I have been there. In this case I would put your DF in a care home near where they are now. It doesn’t need to be permanent, but it means he is looked after and gives you and your DM time and space to enact a move. Believe me if he comes back home, even with multiple carers if he’s falling over a lot it will be an exhausting merry go round with the hospital and the carers won’t do any of the grown up thinking in the way a care home will.
It will be easier to move him from one care home to one near you in the fullness of time .

My mother went shopping today. She can still maintain some of her interests. She's not long home. She rushed to put on a laundry wash if her jeans so that she could get them outside on the clothes line to dry. However there's only really approx another 2 hours or 2.15 hours of brightness left and not much more heat left in the day. She only just started the wash not long ago and she put the machine at a a long 60 degree wash with extra rinse. Her executive functioning is gone to trash. She really can't organise things very great. There's something seriously wrong with her and I have a lot of observations yet doctors or GPs seem to think memory loss is the only holy grail symptom for concern when it comes to older people. She did a jean wash at 60degree. I think it's just too hot of a wash and it's also a longer wash. I think it would have been better at 40 or lower and there's no need for extra rinse. She's paranoid of germs or something. I don't know what it's all about.
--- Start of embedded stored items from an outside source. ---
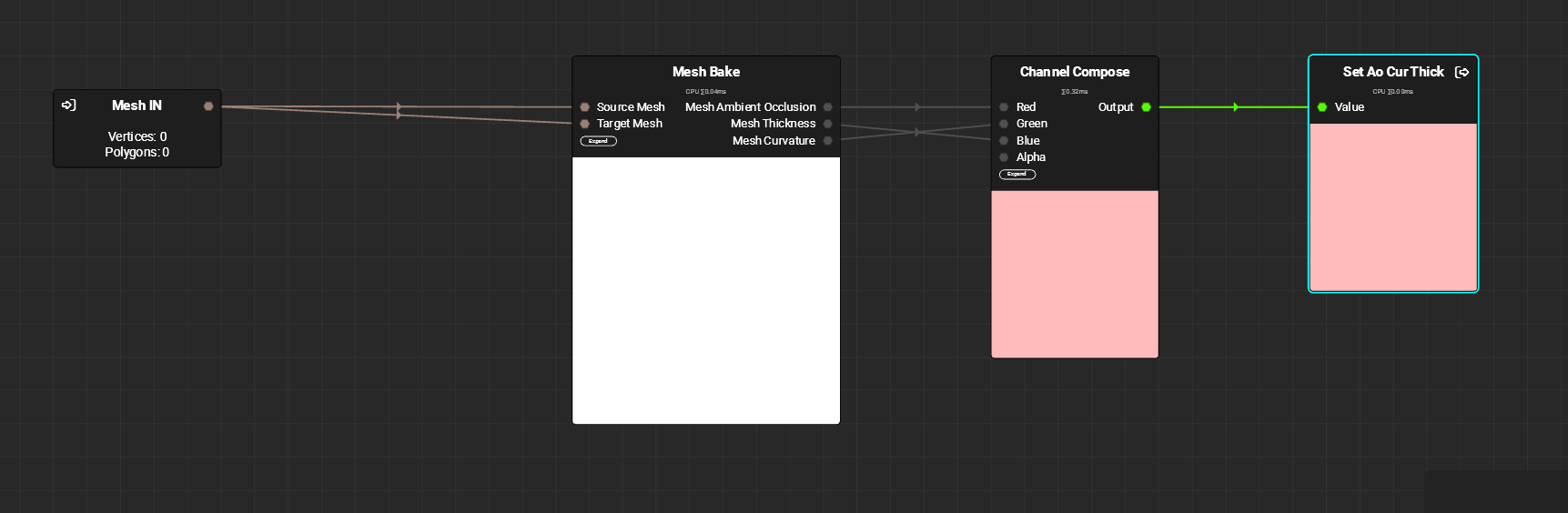The image size is (1568, 513).
Task: Select the Mesh Bake node by its title
Action: click(x=705, y=72)
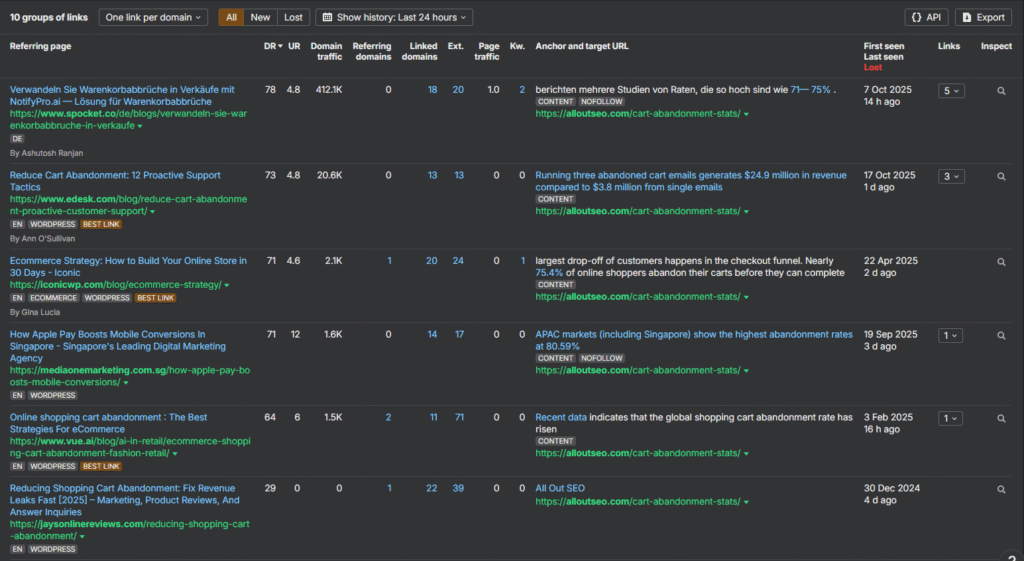Click the API button

926,17
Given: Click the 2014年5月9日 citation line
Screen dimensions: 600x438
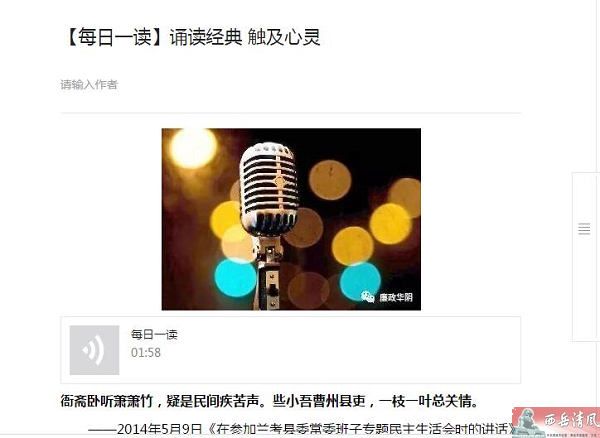Looking at the screenshot, I should coord(302,429).
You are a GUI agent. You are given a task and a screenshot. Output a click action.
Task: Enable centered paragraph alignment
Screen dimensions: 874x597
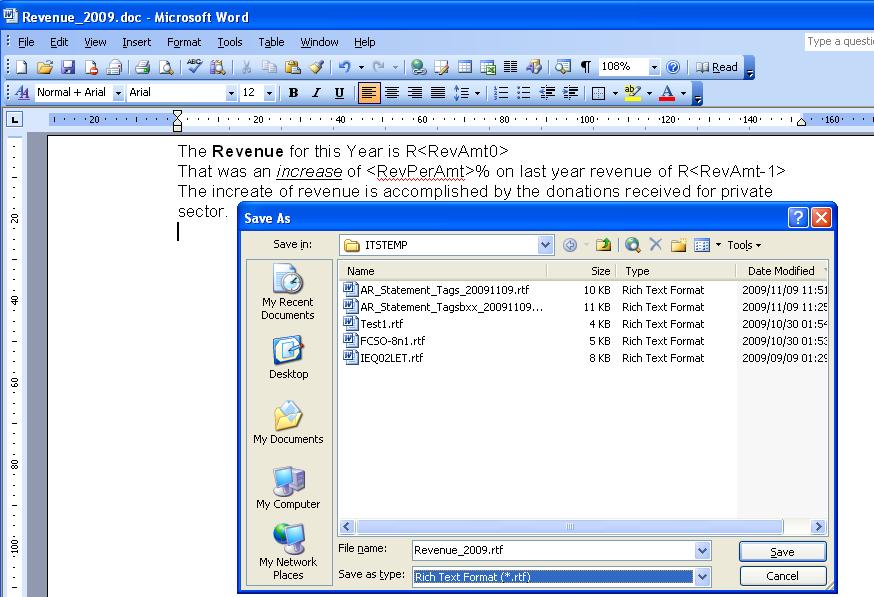(392, 91)
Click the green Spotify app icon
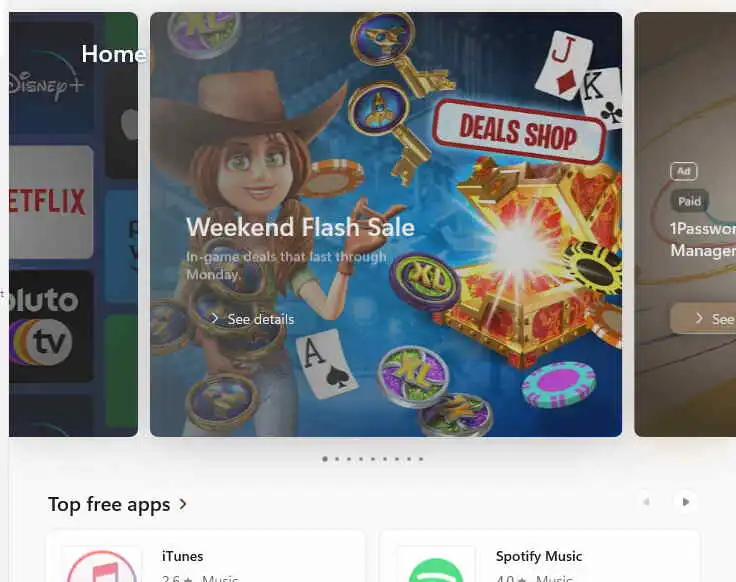Viewport: 736px width, 582px height. click(x=436, y=570)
The electricity bill came yesterday and I am so sick of it. She's the only person doing high energy stuff. All of the laundry loads she does is 60 degrees and long washes and extra rinses. I grew up with her rarely using the tumble dryer. It was there but not used a lot. Now she's using it every day. She likes to warm the clothes she wears. I even observed her a few weeks ago warming her pyjamas for about 20 minutes. Stopping the dryer. Doing something else and then coming back to warm her clothes again.

The executive functioning is gone to trash.

While she was away in town today I managed to get some of the household laundry done and at least it was just one wash removed from her where she would wash at 60 with extra rinse.

Her comprehension is trash too. She's not able to understand the bill and she seems to think it must be me that is responsible for the the bill.

The poor comprehension and the bad executive functioning it's just two things in a long list of cognitive decline issues and something seriously wrong.

I am so sick of the GP writing off my concerns in favour of only memory loss when there's so much concerning behaviours.

Ooof. Everything I have posted on here to date has been to do with my parents (DF newly in nursing home, DM struggling to cope without him and showing cognitive decline, he went in suddenly after serious fall injuries not a gradual decline). Also in the last 18 months DH has been the responsible adult for a friend with dementia who has now passed and in that time gone through carers at home, two care homes including moving areas, medical needs (under a national specialist unit due to rarity of the type of dementia) and now execution of estate. And now on top of all that DFIL has just received a cancer diagnosis. Despite being in his late 80s DFIL is fit and well mentally and physically and lives a full and active life, he’s not in the “kinder to let nature take it’s course” category. Will have to wait and see what the consultant says but at the moment it looks like major surgery would be the treatment option. Fortunately there are a lot of other supportive family members not just us.